----- TEXTO DA PÁGINA -----

Pé de Meia tem tudo para ser uma iniciativa promissora, mas vai requerer agilidade para funcionar com eficiência

Passado pouco mais de um ano do compromisso de garantir incentivos financeiros para os estudantes de ensino médio retornarem às escolas, o programa Pé de Meia aterrissa no chão da escola e na casa dos brasileiros. A promessa foi feita durante as eleições pelo presidente Luiz Inácio Lula da Silva, em troca do apoio da candidata Simone Tebet no segundo turno das votações.

A lei, sancionada pelo presidente, estipula a criação de um incentivo financeiro-educacional na modalidade de poupança, destinada à permanência e à conclusão escolar de estudantes matriculados no ensino médio público, condicionada a critérios relacionados à efetivação da matrícula, frequência escolar, conclusão e aprovação do ano letivo, participação no Sistema de Avaliação da Educação Básica (Saeb) e no Exame Nacional do Ensino Médio (Enem) ou no Exame Nacional para Certificação de Competências de Jovens e Adultos (Encceja).

-----

- **INSTRUÇÕES**:
[1] Retorne o trecho do texto sobre o programa Pé de Meia que começa nas palavras "Pé de Meia tem" e termina após "turno das votações.".
[2] Resuma em duas frases o texto sobre o programa Pé de Meia.
[3] Segundo o texto sobre o programa Pé de Meia, em troca de que apoio Lula fez a promessa dos incentivos financeiros?
Os registros vêm de outra fonte, sem relação com o texto.

----- MATERIAL DE ESTUDO -----

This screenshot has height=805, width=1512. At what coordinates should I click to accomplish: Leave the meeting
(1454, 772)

-----
----- MATERIAL DE ESTUDO -----

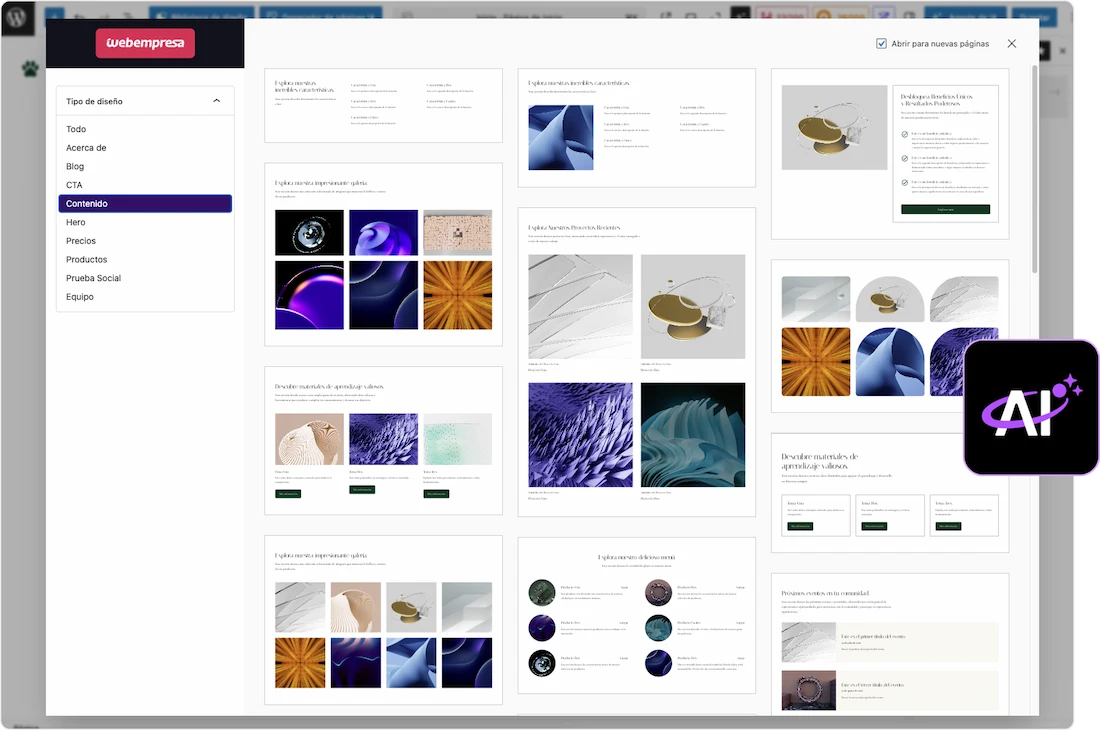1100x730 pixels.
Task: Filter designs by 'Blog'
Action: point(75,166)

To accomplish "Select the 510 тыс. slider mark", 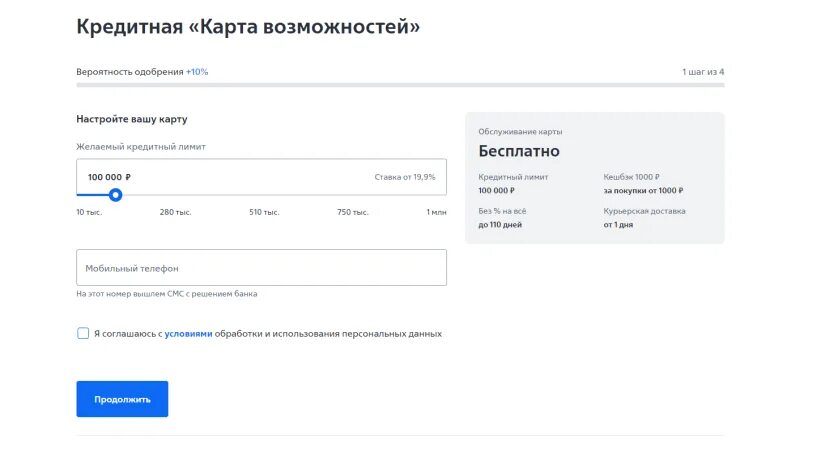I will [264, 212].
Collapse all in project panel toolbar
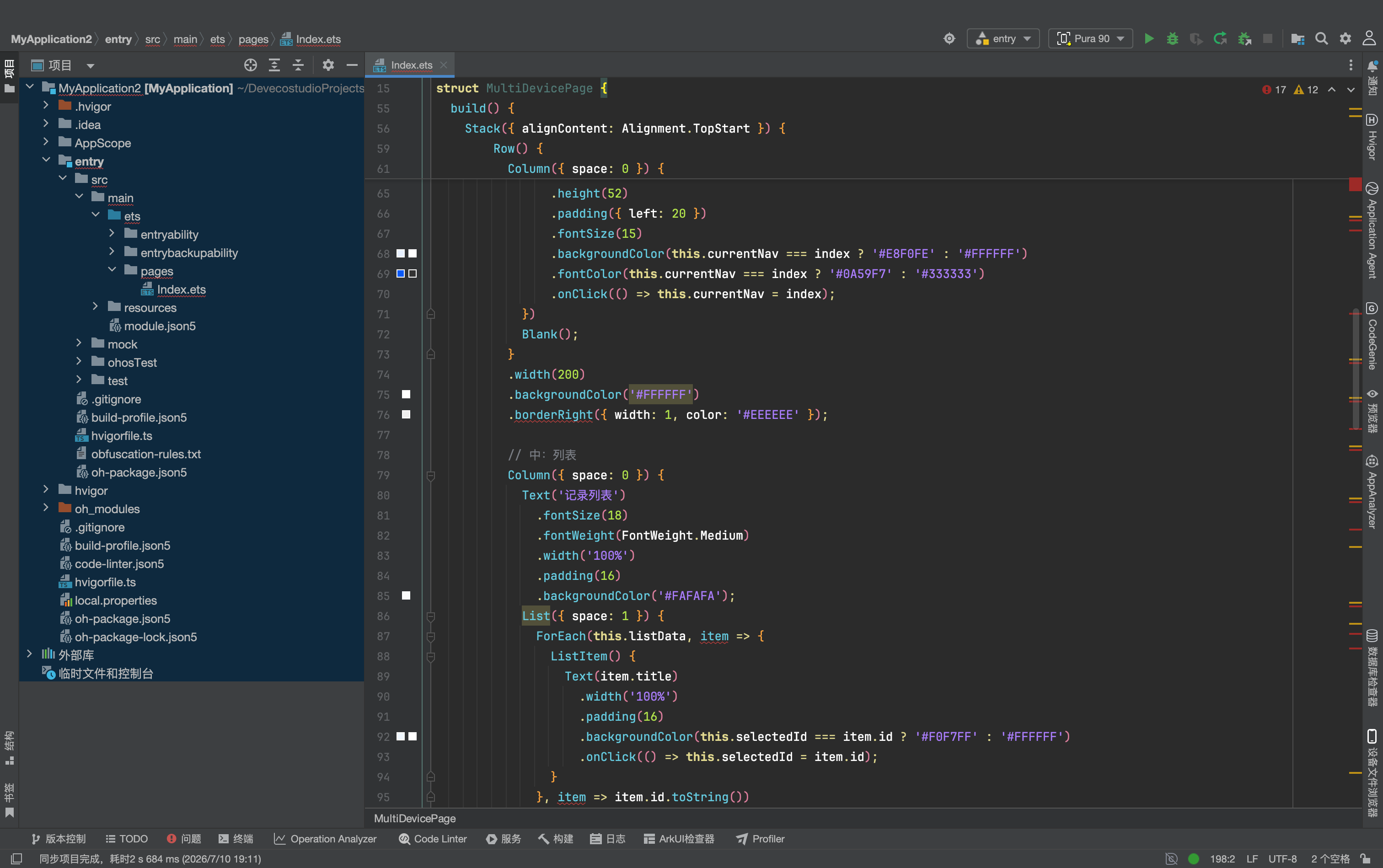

-----

- **RESPOSTAS DO EXERCÍCIO**:
[1]
Pé de Meia tem tudo para ser uma iniciativa promissora, mas vai requerer agilidade para funcionar com eficiência

Passado pouco mais de um ano do compromisso de garantir incentivos financeiros para os estudantes de ensino médio retornarem às escolas, o programa Pé de Meia aterrissa no chão da escola e na casa dos brasileiros. A promessa foi feita durante as eleições pelo presidente Luiz Inácio Lula da Silva, em troca do apoio da candidata Simone Tebet no segundo turno das votações.

[2] Pouco mais de um ano após a promessa feita por Lula nas eleições, em troca do apoio de Simone Tebet no segundo turno, o programa Pé de Meia chega às escolas e às casas dos brasileiros para incentivar financeiramente o retorno de estudantes do ensino médio. A lei sancionada cria uma poupança voltada à permanência e à conclusão escolar de alunos do ensino médio público, condicionada a critérios como matrícula, frequência, conclusão e aprovação do ano letivo e participação no Saeb e no Enem ou no Encceja.

[3] Em troca do apoio da candidata Simone Tebet no segundo turno das votações.